Spring Hill player Nathan Stiles died from a re-bleed of an undetected subdural hematoma suffered in the previous game, Johnson County deputy coroner Michael Handler told The Kansas City Star. A subdural hematoma is bleeding between two layers of tissue between the brain and the skull.
Experts say about 100,000 high school athletes suffer concussions each year, but a subdural hematoma is rare.
Stiles died Oct. 29, one day after he was apparently reinjured during a game, then complained of a severe headache and collapsed on the sideline.
Handler said it was most likely that Stiles suffered the subdural hematoma during a game Oct. 1. Family members said Stiles had sustained what was believed to be a concussion in that game but had been cleared to play in the Oct. 28 game.
Connie Stiles, Nathan’s mother, said her son had a CT scan in early October and that nothing was detected.
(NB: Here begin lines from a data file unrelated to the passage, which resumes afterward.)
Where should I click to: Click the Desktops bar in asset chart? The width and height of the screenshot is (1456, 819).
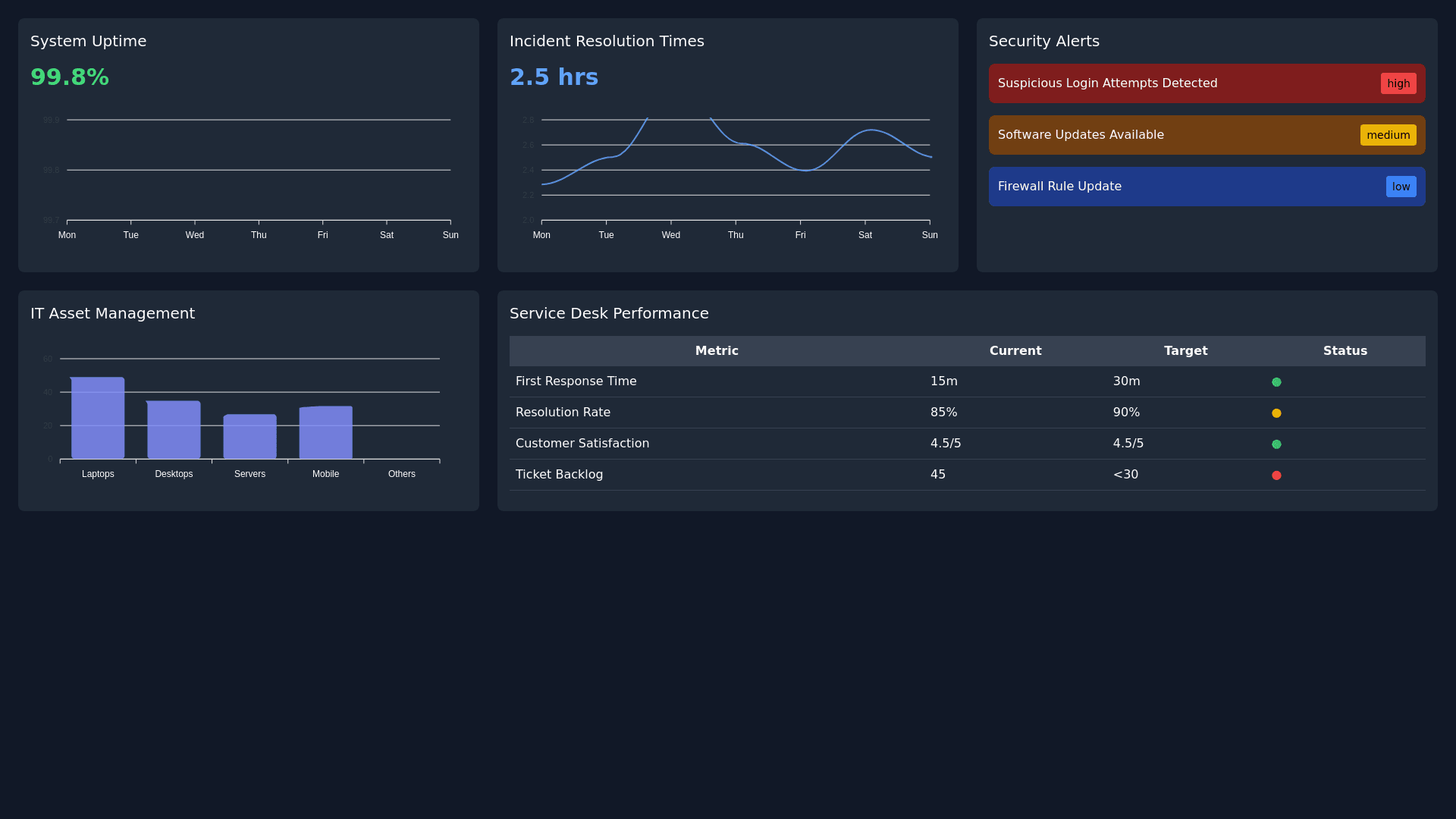pyautogui.click(x=174, y=430)
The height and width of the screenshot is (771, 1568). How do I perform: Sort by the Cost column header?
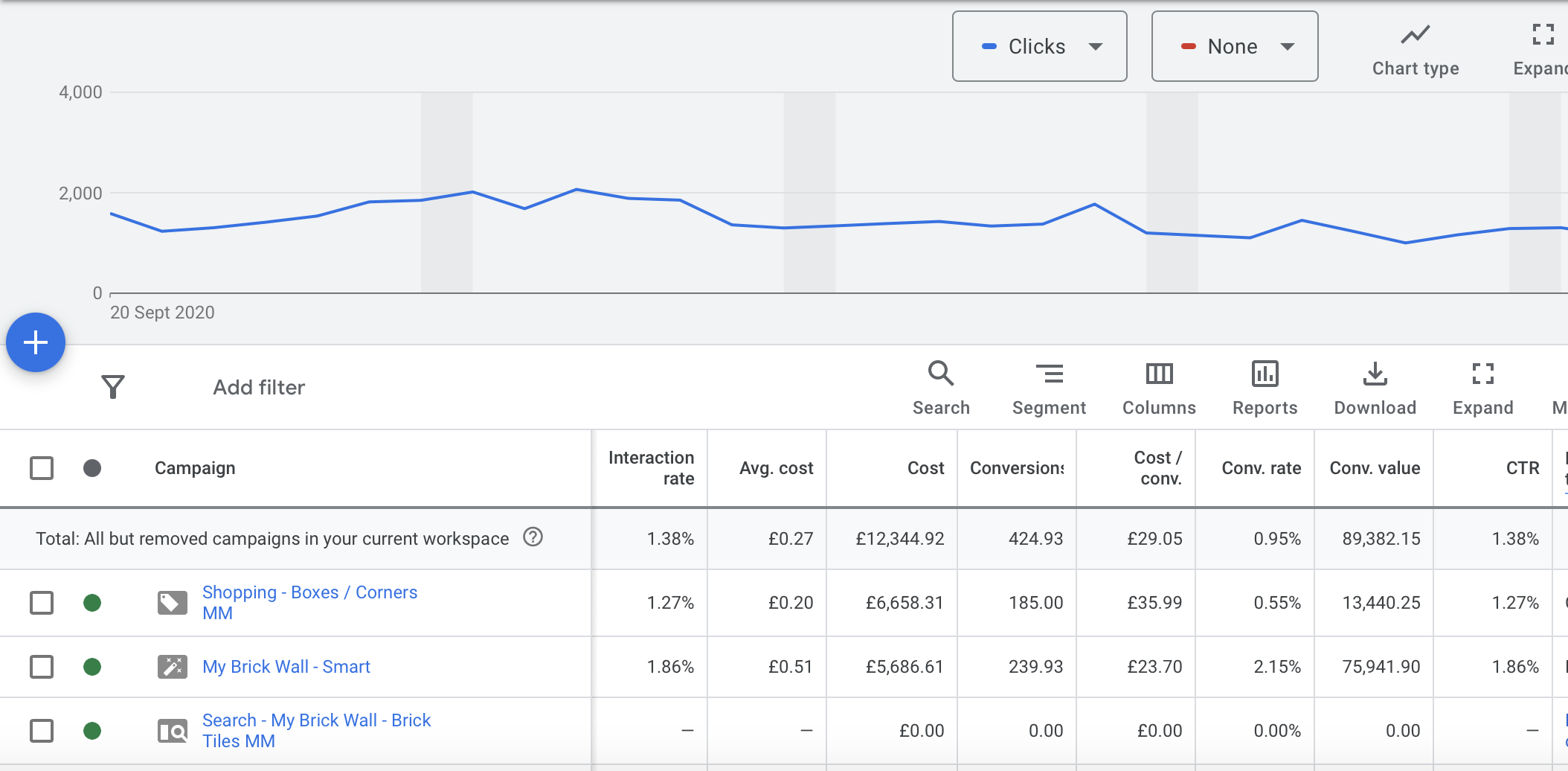click(x=925, y=468)
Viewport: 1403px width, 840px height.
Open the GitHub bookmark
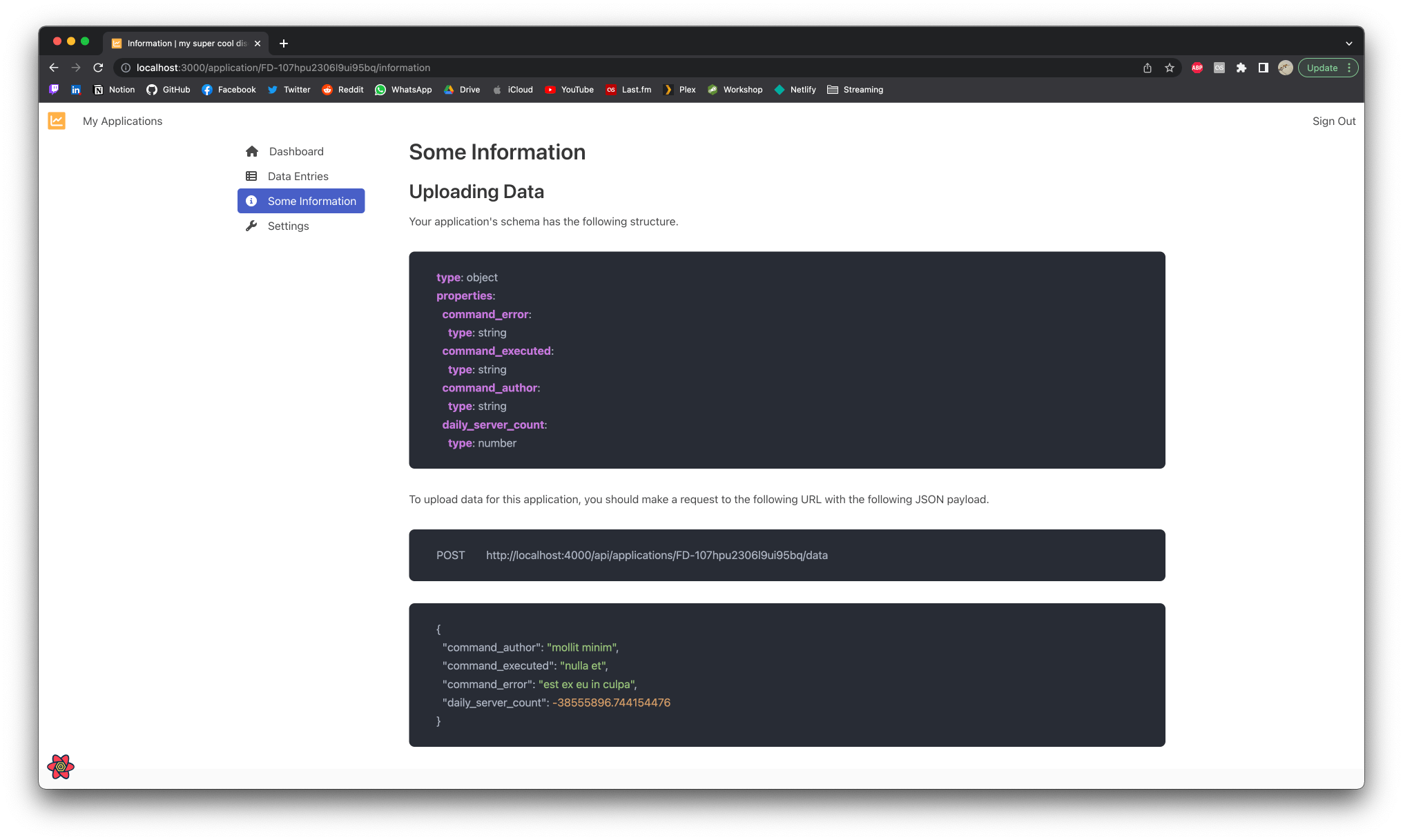tap(168, 90)
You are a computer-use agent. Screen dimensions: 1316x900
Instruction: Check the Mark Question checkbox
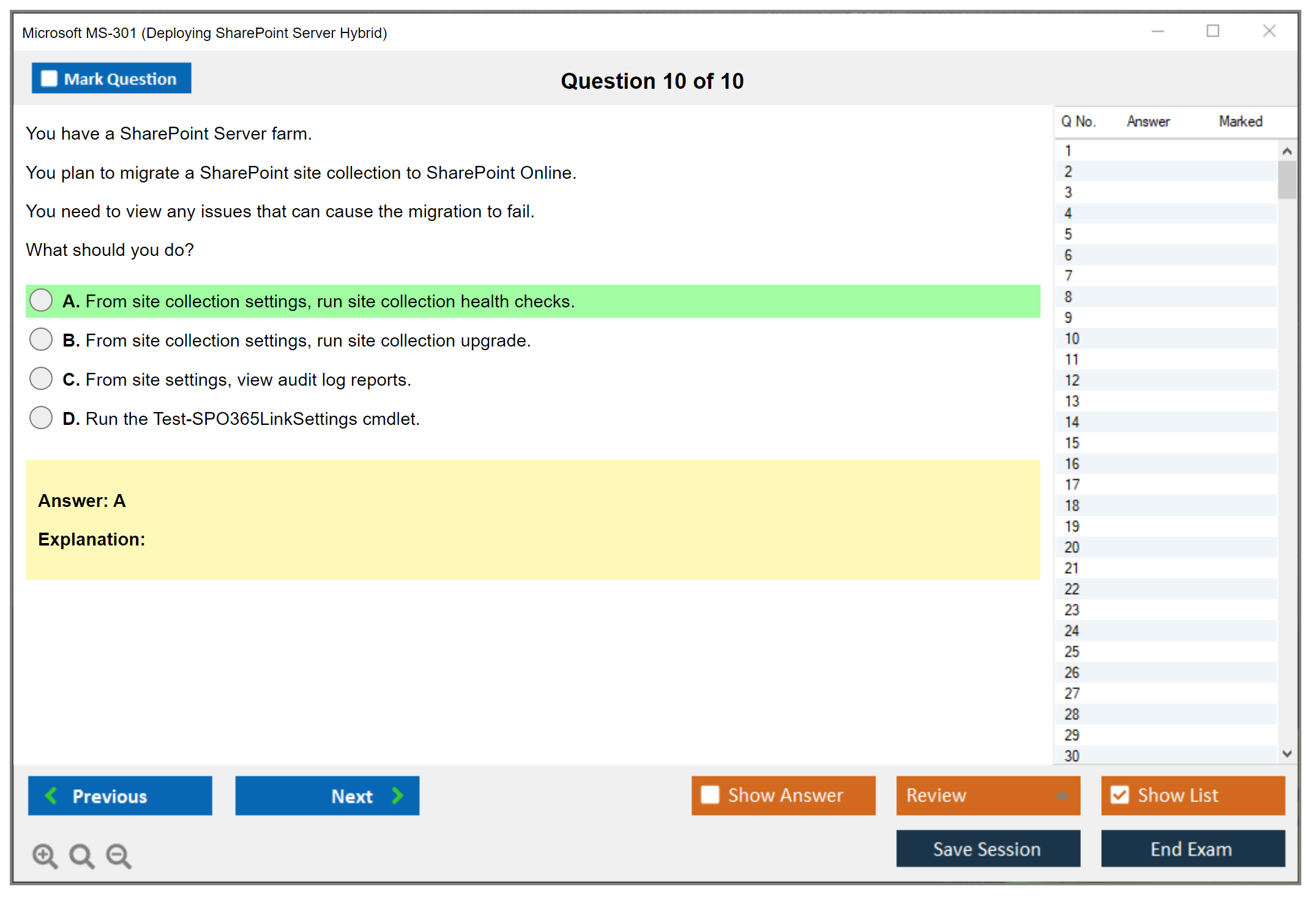click(x=49, y=78)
“He could still function,” she said. “He could do calculus.”
She said the high school’s football trainer told her after the Ottawa game that Nathan was having headaches. So, she decided to take him to the hospital for a scan. She said Nathan played in a game against Paola a week before he died.
“If there wasn’t anything on the CT scan, I wonder if it happened in the Paola game,” Stiles said, referring to the subdural hematoma. “I don’t think anything has changed. We can speculate all day long. Only God knows.”